If you're planning a session and only have access to flat ground, that's not a limitation, it's still enough terrain for the ollie, flip tricks, and manuals, three of the five families. Grinds and slides need a ledge or rail, and transition needs a ramp or bowl, so those two families are more location-dependent than the other three.

Using this to plan your own progression

A practical way to use the five families: pick one flatground trick, one grind or slide, and keep working the ollie until it's automatic. Don't try to conquer all five families at once. Most skaters who plateau early are spreading their practice time too thin across tricks that don't share prerequisites yet.

Onbolts tracks your status per trick on a 5-level scale, learning, landed once, occasional, consistent, and mastered, so you can see honestly where you stand in each family rather than assuming you've "got" a trick after one lucky landing. Check your progress dashboard to see which family you're leaning on and which ones are still empty.

Where to start today

If you're brand new, start with the ollie and stay in flatground until it's consistent. If you already have an ollie, pick one grind (50-50) and one slide (boardslide) to work in the same session, since they share the ledge-approach skill even though the balance itself differs. If transition interests you, drop-in and kickturn don't need an ollie at all, so you can start that track in parallel.
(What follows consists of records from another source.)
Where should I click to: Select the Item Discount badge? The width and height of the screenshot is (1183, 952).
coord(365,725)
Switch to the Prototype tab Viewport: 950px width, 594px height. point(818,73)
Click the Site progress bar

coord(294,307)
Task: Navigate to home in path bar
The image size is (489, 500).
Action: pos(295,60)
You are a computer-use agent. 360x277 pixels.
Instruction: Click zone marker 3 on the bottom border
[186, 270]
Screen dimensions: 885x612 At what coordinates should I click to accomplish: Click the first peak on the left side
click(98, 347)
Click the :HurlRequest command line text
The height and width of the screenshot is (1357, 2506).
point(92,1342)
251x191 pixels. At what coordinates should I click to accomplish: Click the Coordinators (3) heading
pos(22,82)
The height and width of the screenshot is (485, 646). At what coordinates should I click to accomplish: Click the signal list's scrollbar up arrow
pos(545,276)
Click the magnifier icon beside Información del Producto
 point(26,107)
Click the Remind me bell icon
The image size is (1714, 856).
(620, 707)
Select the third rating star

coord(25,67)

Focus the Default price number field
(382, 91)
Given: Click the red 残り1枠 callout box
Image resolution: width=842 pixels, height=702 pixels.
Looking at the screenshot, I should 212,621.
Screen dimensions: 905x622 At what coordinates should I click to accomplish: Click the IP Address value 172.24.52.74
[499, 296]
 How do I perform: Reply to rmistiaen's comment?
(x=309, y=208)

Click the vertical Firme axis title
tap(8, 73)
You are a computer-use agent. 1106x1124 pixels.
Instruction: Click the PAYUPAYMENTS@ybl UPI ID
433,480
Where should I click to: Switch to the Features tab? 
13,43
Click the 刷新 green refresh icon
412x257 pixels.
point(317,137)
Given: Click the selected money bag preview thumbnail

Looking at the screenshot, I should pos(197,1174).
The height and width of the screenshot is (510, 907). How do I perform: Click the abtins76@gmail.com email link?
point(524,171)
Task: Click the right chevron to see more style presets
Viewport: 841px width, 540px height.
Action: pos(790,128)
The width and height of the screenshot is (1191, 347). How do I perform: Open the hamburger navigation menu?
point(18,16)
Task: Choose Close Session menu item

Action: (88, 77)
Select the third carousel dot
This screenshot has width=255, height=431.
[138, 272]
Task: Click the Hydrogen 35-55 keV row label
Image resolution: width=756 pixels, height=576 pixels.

Browse the full trick list at /tricks filtered by category to see exactly which tricks live in which family, and how many steps separate you from the ones you actually want to land.

Frequently asked

What are the main categories of skateboard tricks?
Most skateboard tricks fall into five families: flatground (ollies, flips, shove-its done on flat ground), grinds (sliding on the trucks along an edge), slides (sliding on the deck along an edge), manuals (balancing on two wheels), and transition tricks (ramps, bowls, and vert). Every trick you learn belongs to one of these, and progress in one family often carries over to the next.
Which trick family should a beginner learn first?
Flatground, starting with the ollie. The ollie is a direct prerequisite for the majority of flatground tricks in the Onbolts skill tree and also unlocks the entry points into grinds (50-50) and slides (boardslide, noseslide). According to Onbolts' learning data, most riders spend their first 1 to 4 weeks here before branching out.
Do grinds and slides require different skills than flip tricks?
Yes. Flip tricks (kickflip, heelflip) are about flicking the board under your feet while airborne. Grinds and slides are about balance and commitment while the board or trucks are in contact with an edge. Both trace back to the ollie, but they build different muscle memory, which is why many skaters work on one flatground flip trick and one grind or slide in parallel.
What is the difference between a grind and a slide in skateboarding?
A grind happens on the trucks (the metal parts under the board), like a 50-50 or nosegrind. A slide happens on the deck itself contacting the edge, like a boardslide or noseslide. Both need an ollie or ollie-adjacent pop to get onto the ledge or rail, and both start with flatground balance drills before you add the ledge.
Are manual tricks part of a separate skill tree?
Manuals are their own family but they still connect to the rest. A manual (riding on the back two wheels) and a nose manual (riding on the front two wheels) are foundational balance tricks that also show up as connector tricks in combos, like a manual into a kickflip out. Onbolts tracks manual progression separately because the balance skill transfers less directly to flip tricks than it does to other families.
How long does it take to get through all 5 trick families?
There's no single timeline since each family has its own depth, but most riders spend their first month or two almost entirely in flatground basics (ollie, shove-it, 180s) before splitting time across grinds, slides, manuals, and transition. The Onbolts skill tree tracks this per trick with real learning-time estimates, so you can see where you actually stand instead of guessing.